TRECHO DO DOCUMENTO:
┌──

Autora de Calibã e a bruxa e O ponto zero da revolução fala sobre a ascensão do conservadorismo no mundo e do seu encontro com Marielle Franco

Por Paula Carvalho
Quatro cinco um

A filósofa e historiadora ítalo-americana Silvia Federici, autora do cultuado ensaio Calibã e a bruxa (Elefante), disse, em entrevista à Quatro cinco um, que estamos testemunhando um novo período de caça às bruxas ao longo dos últimos vinte anos. “Estou muito preocupada que a reação à luta das mulheres por mais autonomia, maior controle sobre nossas próprias vidas, em defesa das matas, das águas, dos campos, contra a mineração e a extração de recursos naturais seja de novo o retorno à caça às bruxas”. Disse que também ficou horroriza ao saber dos protestos contra a presença de Judith Butler em 2017, em que pessoas empunhavam cartazes com os dizeres: “Queimem a bruxa!”.

Dito isso, informou: “Eu não sou bruxa!”. Em seguida, explica a razão de uma negativa tão categórica. “‘É uma coisa boa dizer: ‘Nós somos as descendentes das bruxas’. Porque essas mulheres eram vistas como bruxas. Ao dizer essa frase, estamos reconhecendo que temos que lutar para mudar isso. Temos que lutar para garantir que não sejamos queimadas de novo. Tentaram matar essas mulheres e sufocar essa luta, mas continuamos aqui. Agora dizer que sou uma bruxa… eu não sou uma bruxa. Porque a definição é muito negativa, é a da mulher má. Podemos brincar com a palavra, mas temos que ter muito cuidado para compreender a realidade, pois ela foi muito brutal para muitas mulheres.”

Em Calibã e a bruxa, Federici defende como a caça às bruxas do fim da Idade Média e início da Idade Moderna foi um fenômeno essencial para o desenvolvimento do capitalismo. Esse mesmo fenômeno se repete no momento presente em vários lugares do mundo, como em alguns países africanos, na Índia, partes da Ásia e inclusive no Brasil, onde Fabiane Maria de Jesus foi espancada e morta no em 3 de maio de 2014, no Guarujá, no litoral de São Paulo, ao ser confundida com uma suposta sequestradora de crianças.

Na visão de Federici, os episódios atuais acompanham a expansão das relações capitalistas para todos os cantos do mundo, marcada pela expropriação de terras e de outros recursos naturais de populações locais. Nesse contexto, as mulheres, por serem o principal foco de resistência a essas mudanças, acabam sendo as principais vítimas da violência acarretada por essas novas relações. Portanto, estudar a caça às bruxas de séculos atrás ajuda a compreender o aumento da violência contra a mulher dos últimos anos.

Federici está no Brasil para participar de uma série de eventos para marcar o lançamento de O ponto zero da revolução: trabalho doméstico, reprodução e luta feminista, também pela Editora Elefante – em que discorre sobre sua participação no movimento Wages for Housework [Salários pelo trabalho doméstico], que defendeu a valorização e a remuneração do trabalho doméstico e reprodutivo feito pelas mulheres nos anos 1970.

└──

Registros de texto e de indicação de elementos:
┌──

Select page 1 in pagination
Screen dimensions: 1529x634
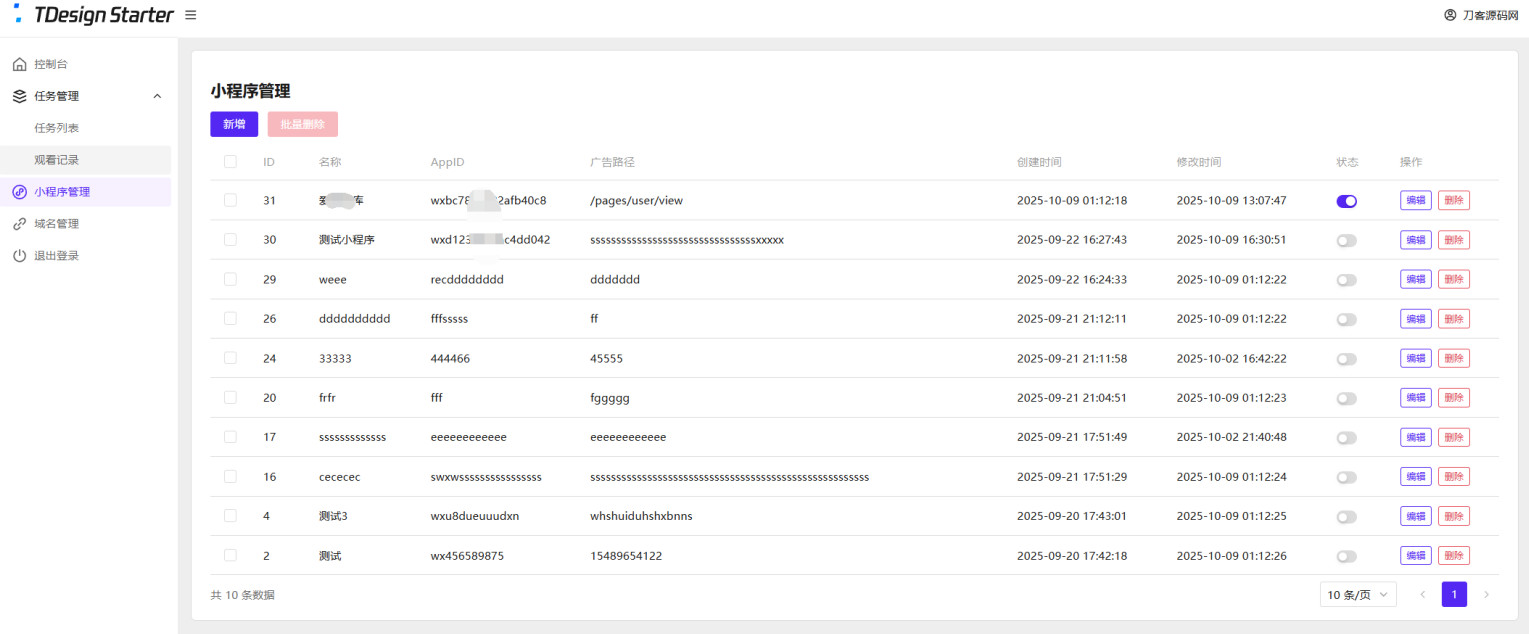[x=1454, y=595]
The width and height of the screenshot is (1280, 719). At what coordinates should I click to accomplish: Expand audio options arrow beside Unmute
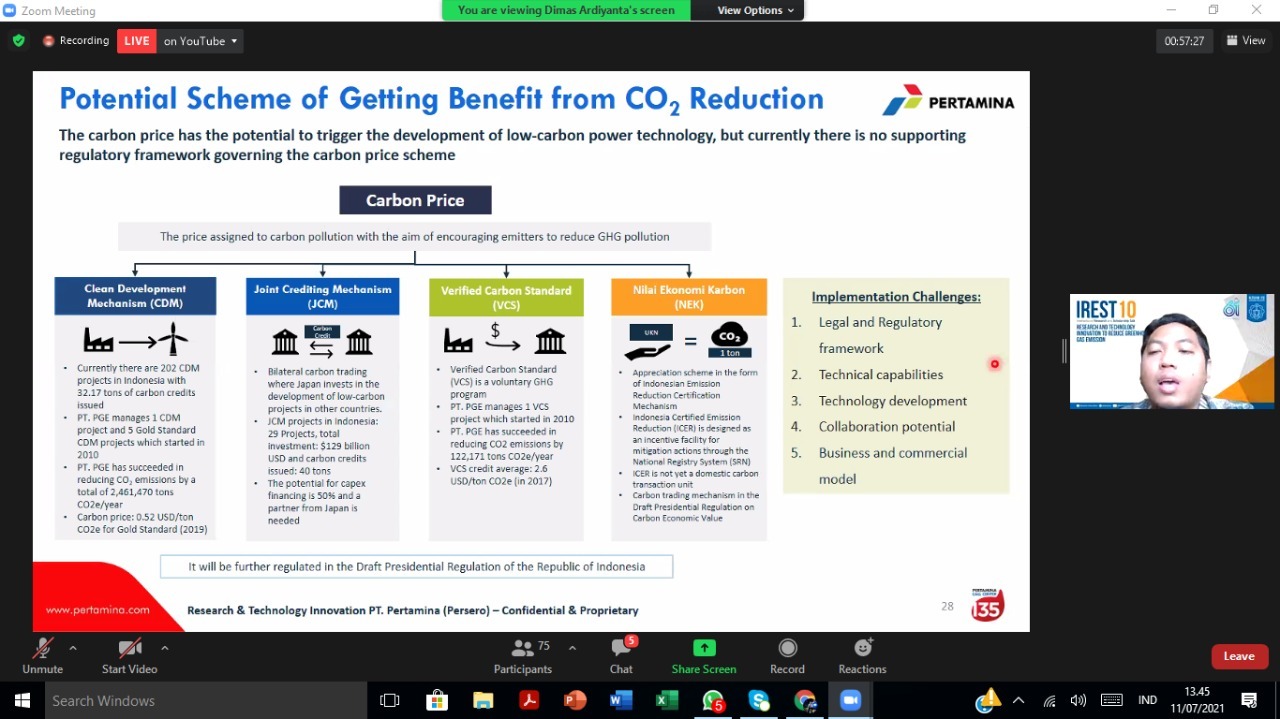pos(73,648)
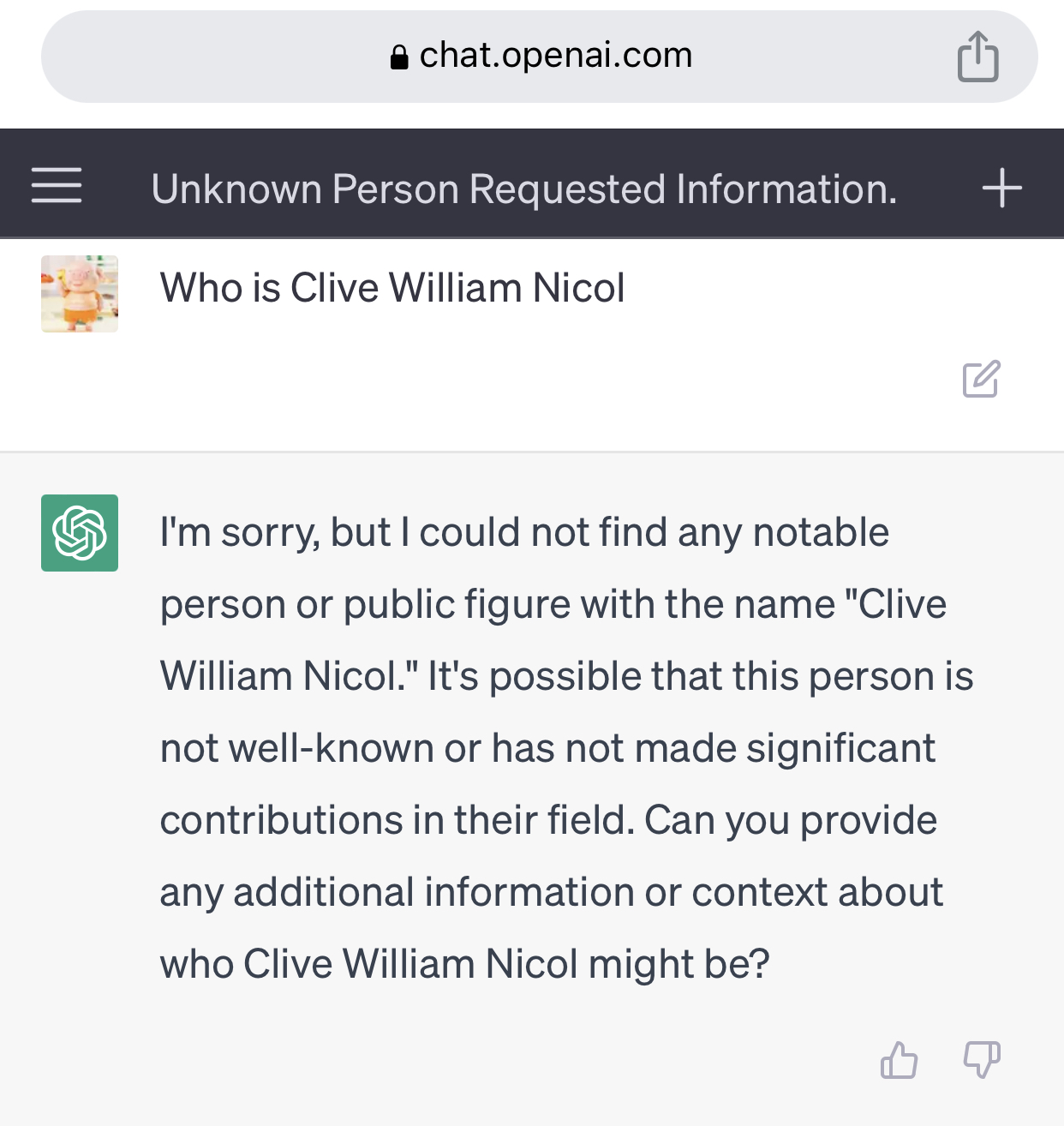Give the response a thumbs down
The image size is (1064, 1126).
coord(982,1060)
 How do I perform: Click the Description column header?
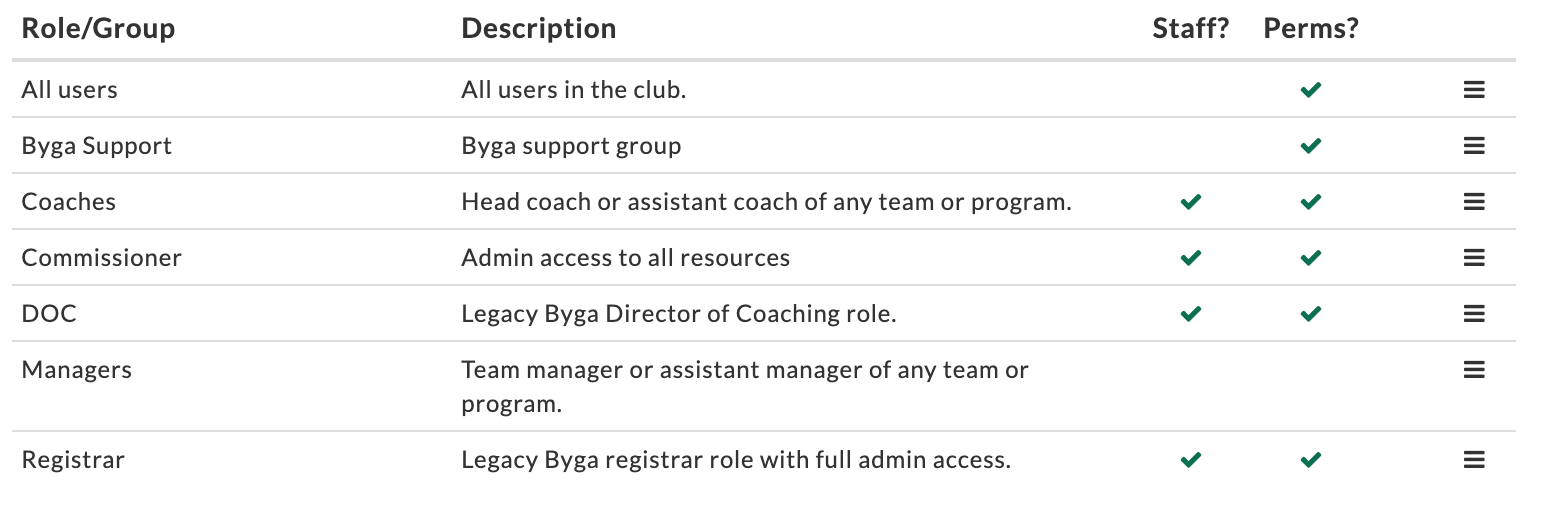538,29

└──

TAREFAS OBRIGATÓRIAS:
• 1. Reescreva toda a listagem trocando "audio" por "sound", sem mexer em mais nada, e deixe as imagens fora da resposta.
• 2. Continue a matéria sobre a entrevista com Silvia Federici a partir da última frase.

RESPOSTAS POR TAREFA:
• 1.
Select page 1 in pagination
Screen dimensions: 1529x634
[x=1454, y=595]
The width and height of the screenshot is (1280, 719). At what coordinates should I click to accomplish: Expand sound options arrow beside Unmute
pos(73,648)
Give the response a thumbs down
The image size is (1064, 1126).
coord(982,1060)
 How do I perform: Click the Description column header?
538,29

• 2.
Aos 77 anos, Federici disse que está se preparando para a morte e que ajudar as pessoas a morrerem é outra parte importante do trabalho reprodutivo das mulheres: “Temos de dar voz aos mortos”. Nessa entrevista, Federici falou, além da questão da perseguição às bruxas, das possíveis formas de resistir à ascensão do conservadorismo no mundo, de como foi seu encontro com Marielle Franco em 2016 e sua opinião sobre o romance O conto da aia, de Margaret Atwood.

Qual a importância de se entender a caça às bruxas no contexto atual?

Primeiro, estamos testemunhando um novo período de caça às bruxas ao longo dos últimos vinte anos, que acompanha o processo de globalização e das relações capitalistas; as políticas de extração de recursos naturais; os programas de ajuste estrutural; a intervenção de órgãos internacionais, como o Banco Mundial, na política econômica de muitos países que foram colonizados e hoje estão descolonizados.

Vemos isso acontecer na África, na Índia, em partes da Ásia e ouvi falar de alguns casos no México e até no Brasil. No Estados Unidos, estão sendo lançados filmes que mostram bruxas como mulheres com poderes maléficos. Estou muito preocupada que a reação à luta das mulheres por mais autonomia, maior controle sobre nossas próprias vidas, em defesa das matas, das águas, dos campos, contra a mineração e a extração de recursos naturais seja de novo o retorno à caça às bruxas.

As mulheres são um ponto de resistência importante?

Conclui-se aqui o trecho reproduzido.